- Data shown -
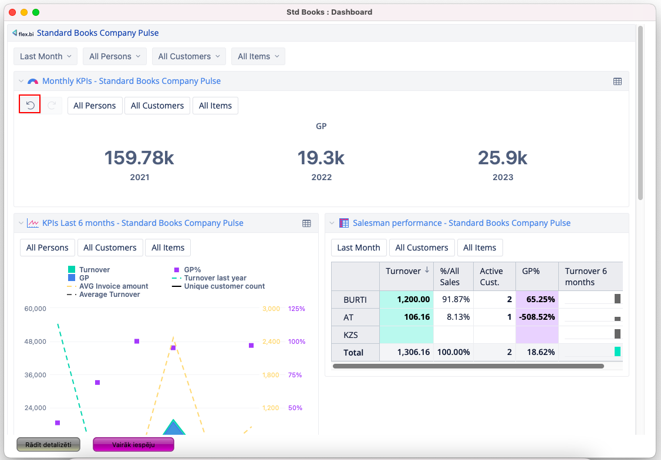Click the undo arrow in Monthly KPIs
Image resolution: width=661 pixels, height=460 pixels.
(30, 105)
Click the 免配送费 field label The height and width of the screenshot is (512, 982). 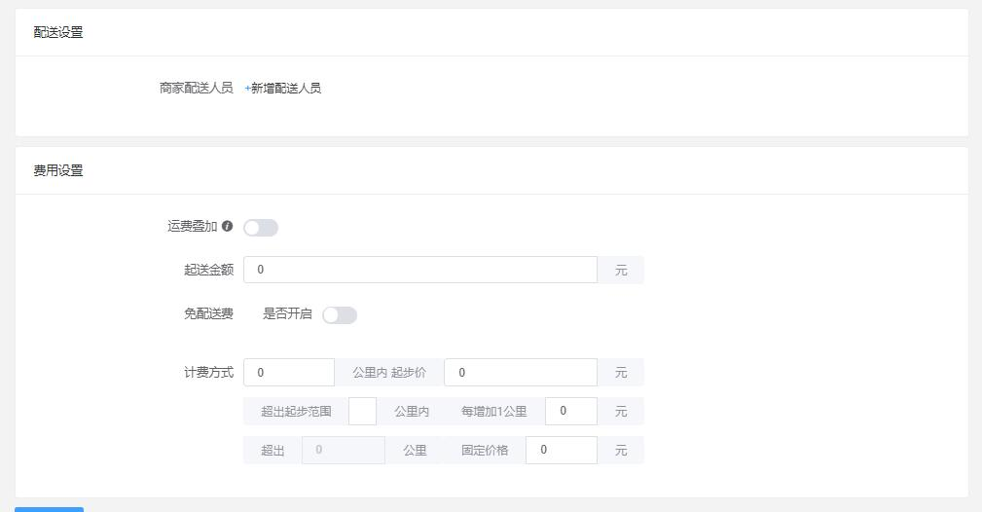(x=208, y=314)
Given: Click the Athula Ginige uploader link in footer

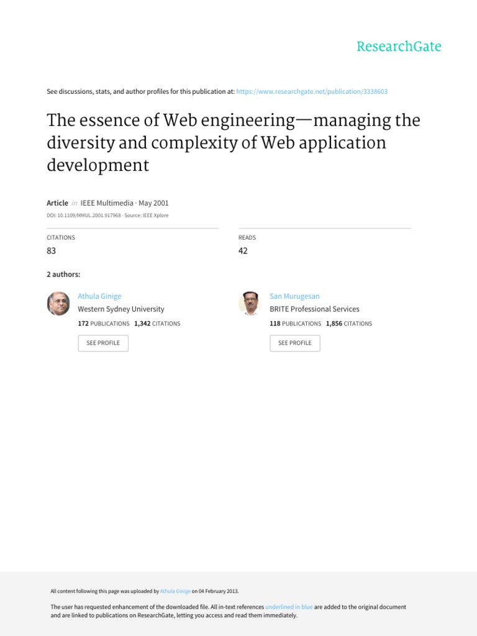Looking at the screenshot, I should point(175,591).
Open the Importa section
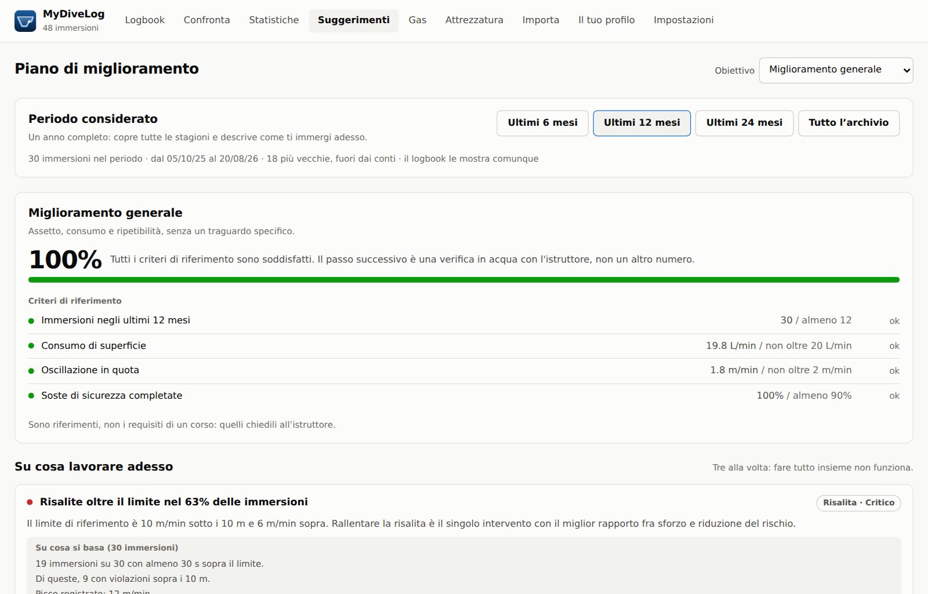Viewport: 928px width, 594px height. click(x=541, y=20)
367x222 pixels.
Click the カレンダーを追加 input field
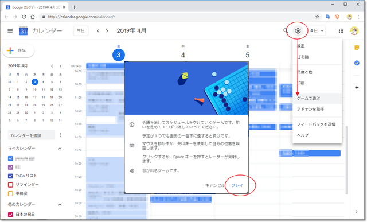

- Problem requirements -
Lines from the one that contains "Given: Click the" through the last line of the data above are to be extracted exactly, with no pictures and no other lines.

- Finished exercise -
Given: Click the Athula Ginige uploader link in footer

Looking at the screenshot, I should point(175,591).
Open the Importa section
Viewport: 928px width, 594px height. click(x=541, y=20)
367x222 pixels.
Click the カレンダーを追加 input field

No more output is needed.